▶ Study material:
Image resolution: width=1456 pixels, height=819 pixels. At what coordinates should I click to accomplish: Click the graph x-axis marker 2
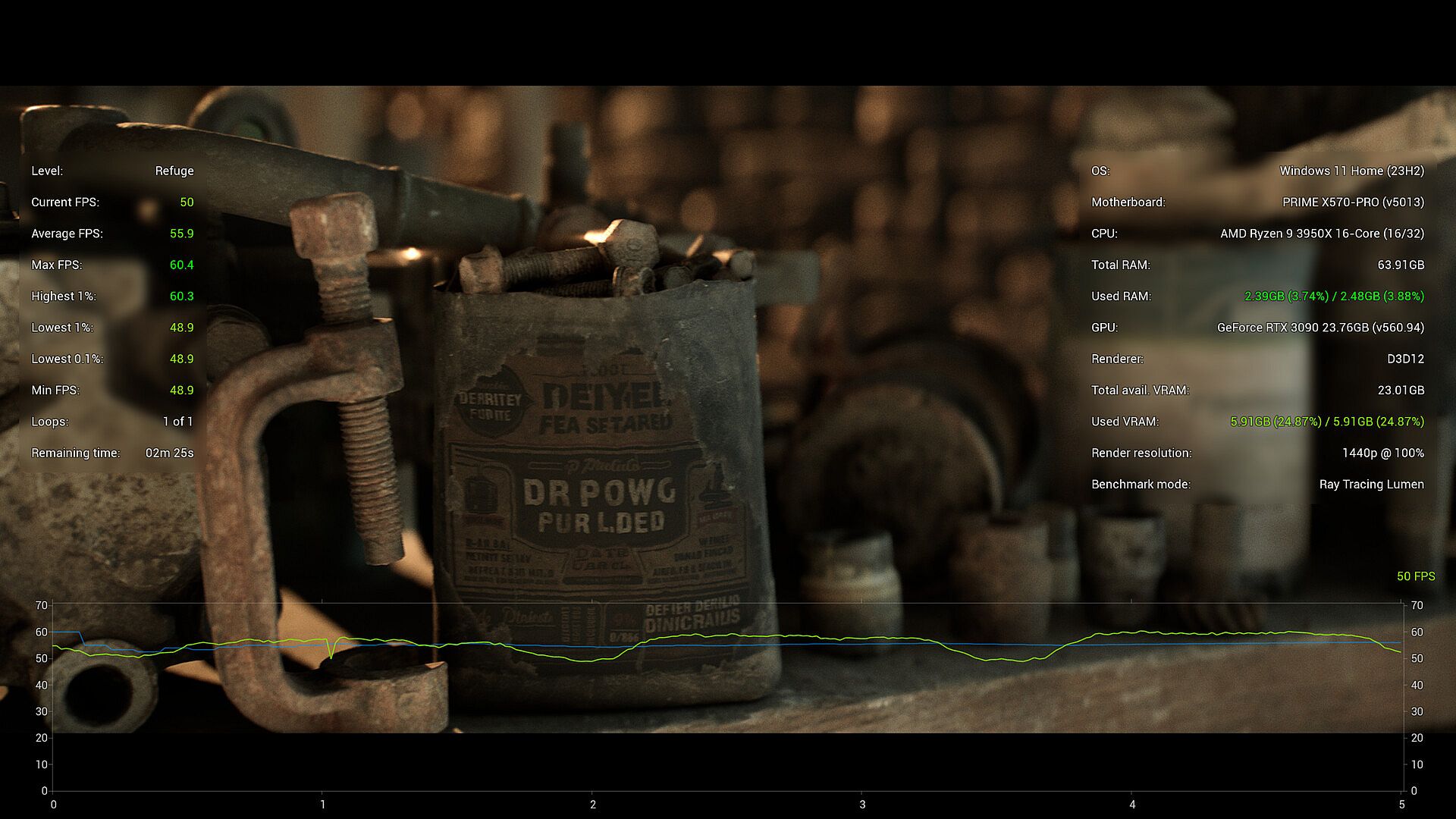(593, 805)
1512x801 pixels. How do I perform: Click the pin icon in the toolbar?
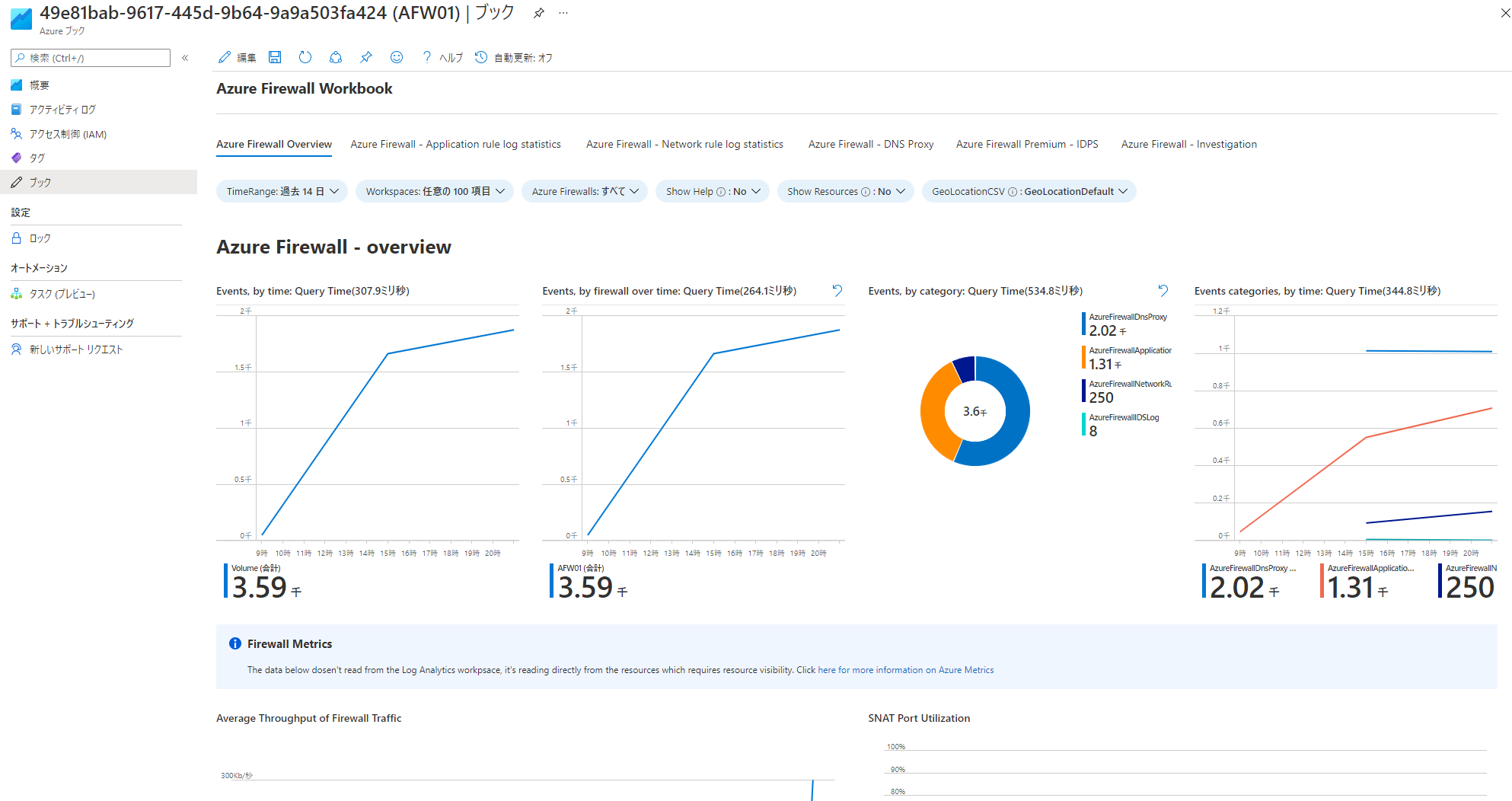(x=366, y=57)
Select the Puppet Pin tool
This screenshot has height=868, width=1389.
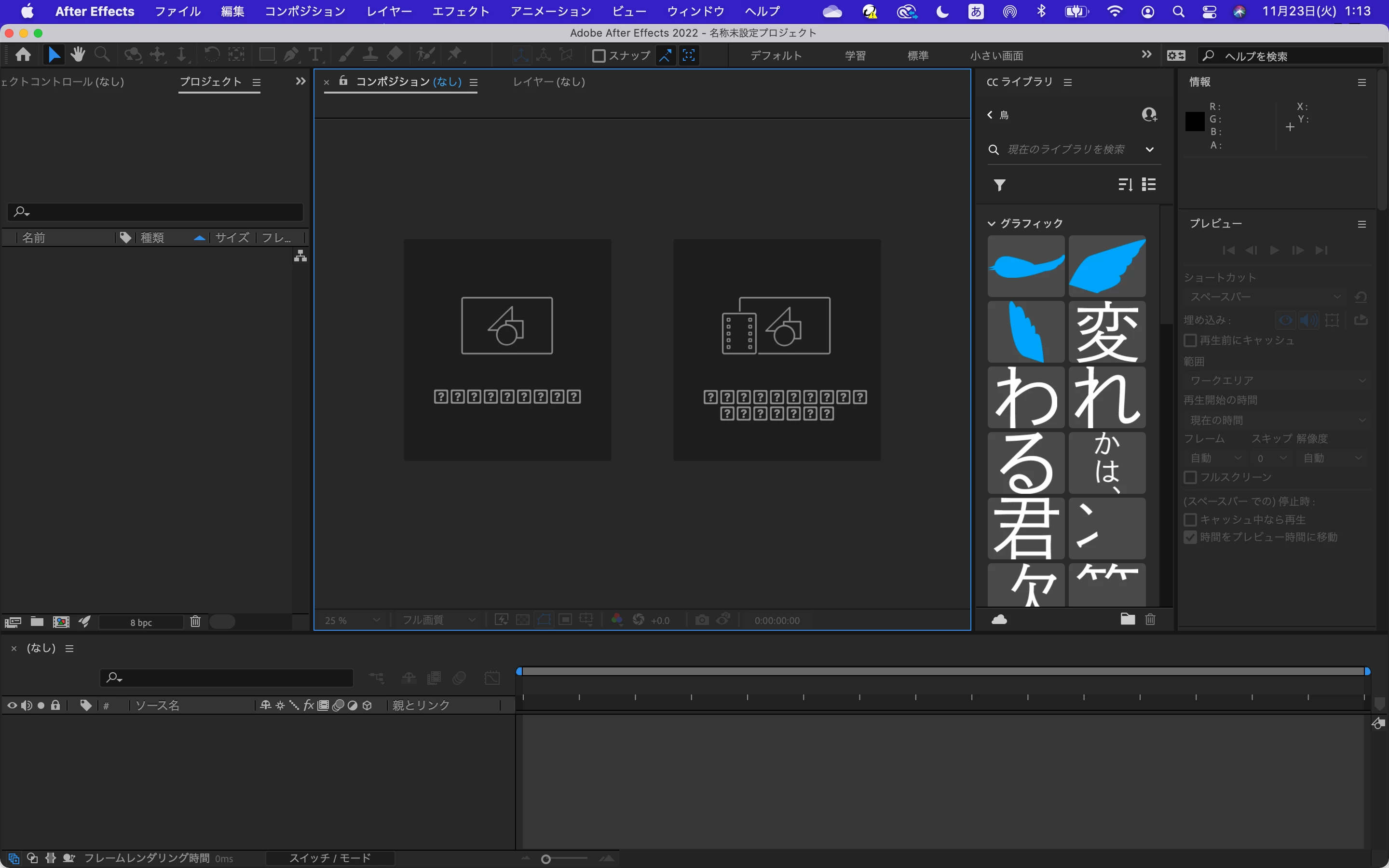pos(455,55)
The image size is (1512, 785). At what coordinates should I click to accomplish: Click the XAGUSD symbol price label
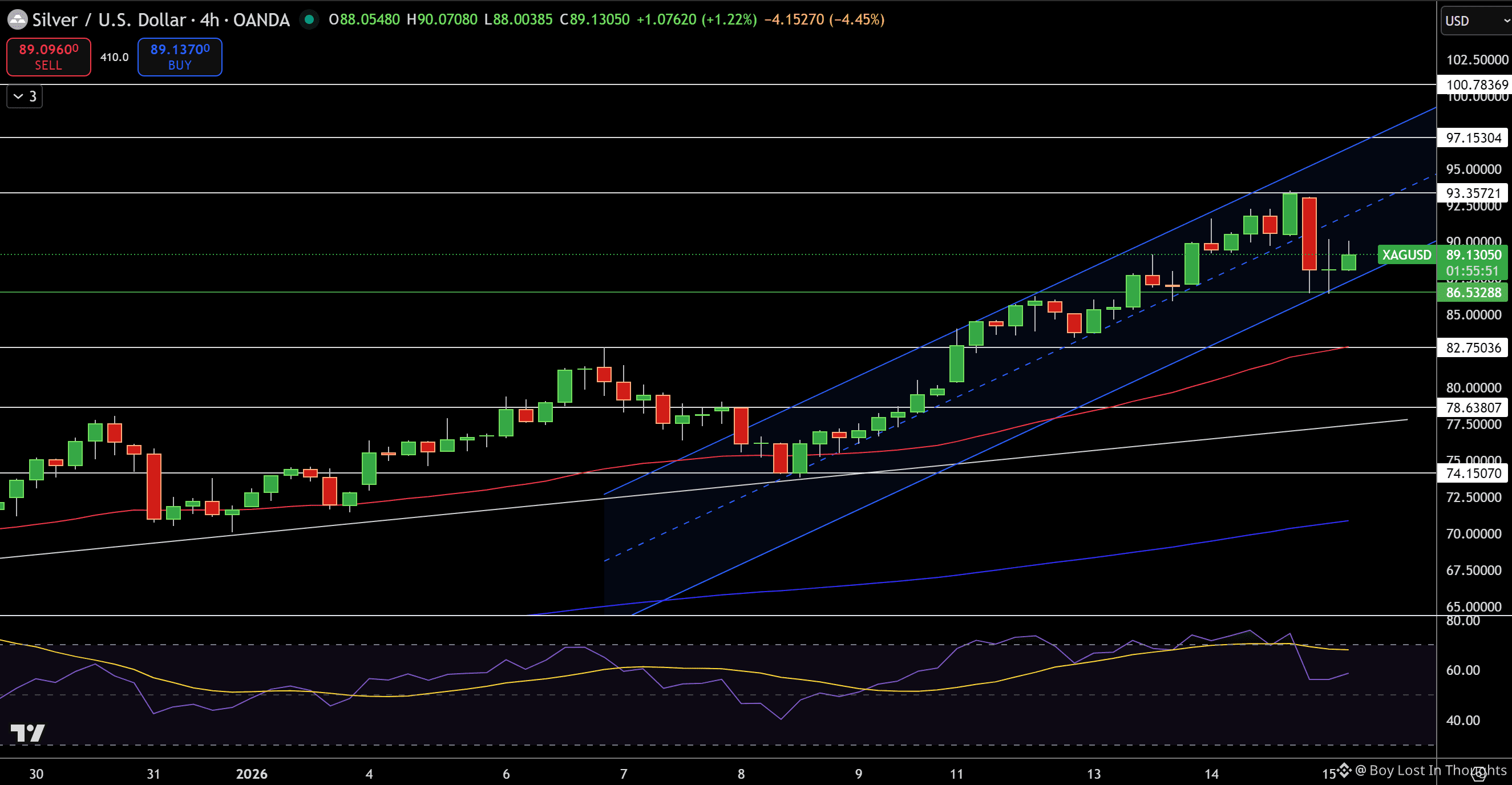pyautogui.click(x=1406, y=254)
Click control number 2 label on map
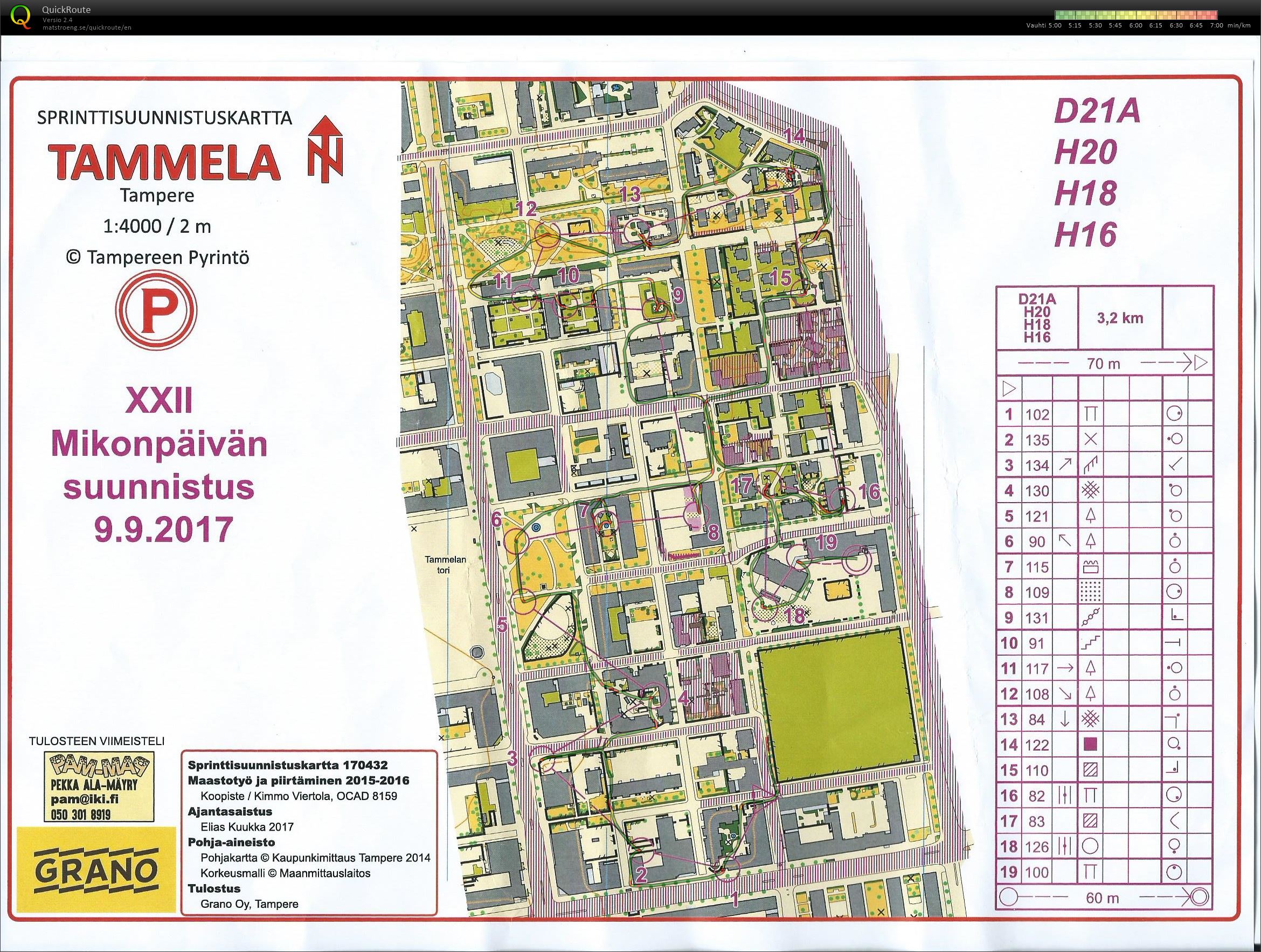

▶ Work required: Would you restate the listing word for word and leave every picture out?

▶ Output of the task:
Image resolution: width=1456 pixels, height=819 pixels. At what coordinates should I click to accomplish: Click the graph x-axis marker 2
(593, 805)
1512x801 pixels. How do I perform: Click the pin icon in the toolbar?
(x=366, y=57)
Select the Puppet Pin tool
This screenshot has height=868, width=1389.
pos(455,55)
The image size is (1512, 785). At what coordinates should I click to accomplish: Click the XAGUSD symbol price label
pyautogui.click(x=1406, y=254)
Click control number 2 label on map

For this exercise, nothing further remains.